ALLEMAGNE - Premier étiquetage « sans OGM » pour de la volaille

Après le lait « ohne gentechnik » (« sans génie génétique ») (http://www.infogm.org/spip.php?arti...), de la volaille est produite en Allemagne sous la même étiquette. Gebrüder Stolle, deuxième producteur allemand de volaille (20% des parts de marché) développe ses propres circuits d’alimentation animale (en provenance du Brésil pour le soja non OGM), fournit les poussins, et s’occupe de l’abattage. Dans cette filière d’intégration, sur une production de 450 000 poulets par jour, 100 000 sont désormais étiquetés.

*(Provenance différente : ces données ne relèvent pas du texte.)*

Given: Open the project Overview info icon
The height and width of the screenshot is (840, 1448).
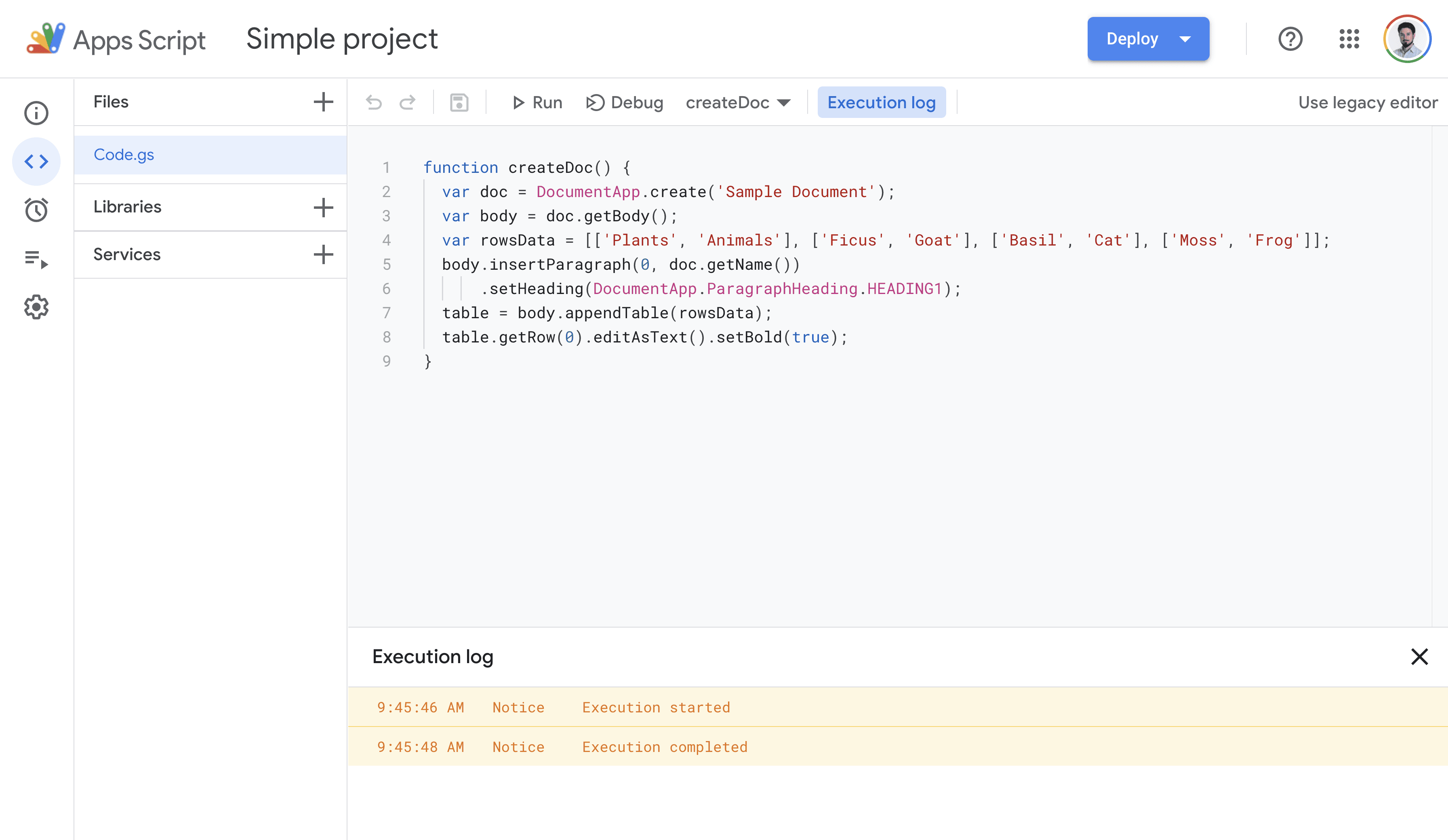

Depuis 2008, les allemands ont mis en place un étiquetage volontaire « sans OGM » pour les produits issus d’animaux, tels que le lait, les œufs ou la viande. De telles productions peuvent être ainsi étiquetées si les animaux ont été nourris avec des aliments non étiquetés ou non tracés OGM (moins de 0,9% dans les aliments), pendant la dernière période de la vie de l’animal (quatre mois pour les porcs, dix semaines pour les volailles à viande et six semaines pour les volaille à œufs). Mais ces conditions sont critiquées pour leur caractère trop souple par certains consommateurs ou associations écologistes. En France, un tel étiquetage est en cours de réflexion. Rappelons qu’en novembre dernier, le Haut conseil des biotechnologies a préconisé des conditions plus strictes pour cette mention (http://www.infogm.org/spip.php?arti...).
D’après Jochen Koester, consultant spécialisé sur l’approvisionnement en soja non GM, « une situation concurrentielle jusqu’ici inconnue va bientôt surgir sur les marchés européens » [1]. En effet, les principes du marché commun de l’UE offrent la possibilité aux producteurs allemands d’exporter leurs produits étiquetés sans OGM même dans les pays n’ayant pas adopté un tel étiquetage. La situation risque de se compliquer lorsque la France aura adopté ses propres règles, certainement différentes des règles allemandes... Le besoin d’harmonisation européenne des règles d’étiquetage se fera donc ressentir.